Vs code extension
Posted by MK_L@reddit | LocalLLaMA | View on Reddit | 18 comments
Which coding agent extension are most of you fining best with LM studio as the local server 🤔
Im running qwen 3.6 27b
Ive used Cline and continue mostly.
I haven't checkout all the options but im looking for something that looks and feels like codex ( for me this has been Cline)
Im currently working an writing my own so it can be lm studio specific will all of the api calls coded in (something Cline is missing for me)
OsmanthusBloom@reddit
I've used Roo Code for a while and sort of liked it. But now that its development has been discontinued I would be curious about other options for VSCode. I haven't tried Cline.
Ideally I'd like a tool that has a minimal system prompt like Pi Coding Agent, but that's obviously terminal based.
_derv@reddit
I made a VS Code extension specifically for pi that uses a native chat UI. Check it out if you want: https://vscode-pi.dev
OsmanthusBloom@reddit
Very cool, thanks!
MK_L@reddit (OP)
I dont use the terminal option very much but Cline ships with a cli as well. (Not shilling Cline just letting you know)
BigYoSpeck@reddit
I'm currently happy with Cline using Qwen3.6 27b for planning and 35b for act
I wouldn't bother with LM Studio when you're making API calls though. Just run llama.cpp server in model router mode to hot swap between models
MK_L@reddit (OP)
Can you explain the benefits of llama.cpp a bit more? I just used lm studio because of the model switch api (jit loader). I found it easier to switch through different model/settings for testing.
Totally open to others.
BigYoSpeck@reddit
LM Studio is fine for quickly grabbing and testing models. But it's going to come with memory overhead that just running llama.cpp (which is what LM Studio uses underneath), it's not going to be as up to date as llama.cpp on its own, and it doesn't give you full access to the wealth of configuration for truly optimising your service
Once you have llama.cpp configured in model router mode it lets you switch between models from other clients
MK_L@reddit (OP)
Oh that tracks. Originally I was using lm studio to quickly test models before I ran any in vllm. Just go lazy and ran them right out of lmstudio after a while.

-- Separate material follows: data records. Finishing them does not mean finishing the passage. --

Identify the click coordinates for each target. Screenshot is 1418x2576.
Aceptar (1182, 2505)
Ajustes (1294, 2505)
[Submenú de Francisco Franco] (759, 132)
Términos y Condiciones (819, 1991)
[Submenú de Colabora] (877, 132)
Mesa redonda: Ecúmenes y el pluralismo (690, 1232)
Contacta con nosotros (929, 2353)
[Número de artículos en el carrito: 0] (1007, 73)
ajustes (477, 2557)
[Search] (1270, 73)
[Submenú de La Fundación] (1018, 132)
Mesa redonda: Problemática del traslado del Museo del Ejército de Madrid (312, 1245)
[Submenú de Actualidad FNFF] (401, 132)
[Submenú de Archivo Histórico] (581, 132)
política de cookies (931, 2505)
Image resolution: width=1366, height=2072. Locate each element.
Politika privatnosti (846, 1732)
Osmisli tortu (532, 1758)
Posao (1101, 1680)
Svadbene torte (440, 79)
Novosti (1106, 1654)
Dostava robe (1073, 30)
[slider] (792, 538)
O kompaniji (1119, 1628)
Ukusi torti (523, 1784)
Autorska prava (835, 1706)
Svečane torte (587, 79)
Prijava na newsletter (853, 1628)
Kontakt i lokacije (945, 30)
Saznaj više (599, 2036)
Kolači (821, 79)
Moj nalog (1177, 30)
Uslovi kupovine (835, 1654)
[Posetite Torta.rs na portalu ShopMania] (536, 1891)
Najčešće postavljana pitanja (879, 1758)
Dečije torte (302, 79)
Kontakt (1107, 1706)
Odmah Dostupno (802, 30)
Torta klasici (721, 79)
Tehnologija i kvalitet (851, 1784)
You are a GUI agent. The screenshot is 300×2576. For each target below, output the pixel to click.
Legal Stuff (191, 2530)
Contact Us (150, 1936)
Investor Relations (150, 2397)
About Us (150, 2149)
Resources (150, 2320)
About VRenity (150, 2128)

Sounds like I need to make the switch to llama.cpp
suicidaleggroll@reddit
I use opencode, but I use it in vscodium, not vscode (clean build from source without all of MS's telemetry). Continue.dev was a buggy mess when I tried it, RooCode worked well but is now dead.
gladfelter@reddit
I've been using Continue with Qwen 3.6 27B on a single 3090. It performed poorly until I got context up to 128K. There's a few bugs, like it just pastes bash commands without the newline to execute them. A fix is in the works for that. It sometimes sends too much data when doing a conversation summary and the server reports a json error due to only reading part of the message. I'm trying to adjust settings to fix that. And I've been having trouble with file creation commands, but I think that's another case of the extension sending too much data to the model as it happens at the end of long conversations.
I was able to create a high quality pull request to refactor a bunch of agent skills in someone's repository using this. Only a little manual tweaking was required.
I'm on WSL, for what it's worth. I may use pi for agentic tasks and have Continue focused on shorter tasks.
MK_L@reddit (OP)
Which server are you running on wsl? I use wsl for vllm but haven't tried hosting others on there
gladfelter@reddit
I have a recent build of llama.cpp. It wasn't a decision made with expert knowledge of all alternatives, though.
Due-Function-4877@reddit
I went back to Cline after trying both Continue and the "new" Kilo again. It's a shame about Roo closing down.
I can't chime in on other backends. I prefer basic llama.cpp and it's forks.
MK_L@reddit (OP)
It seems most here are recommending llama.cpp im going to switch and try that out as my backend
MK_L@reddit (OP)
I might have to switch to llama.cpp it sounds like everyone is saying its better than lm studio. I found lm studio easier for testing different models with the "recommend for your hardware " and the context slider. Made trying something out easier. I switched from vllm( which I do use) but the setup can changing models is much more involved. But bllm always seems to be atleast 10% faster when its running the same model
Craftkorb@reddit
I use Continue, and overall I like it. But I haven't tried the other many options.
MK_L@reddit (OP)
Which se4ver are you host the model with?
nicholas_the_furious@reddit
I recently jumped in and tried the opencode extension. It works in a terminal so feels a bit different initially than a normal Copilot style extension, but one you put that terminal window in the right hand pane it basically feels just like one of those.
Slightly sleeper learning curve but not really that bad and I've found it totally worth it.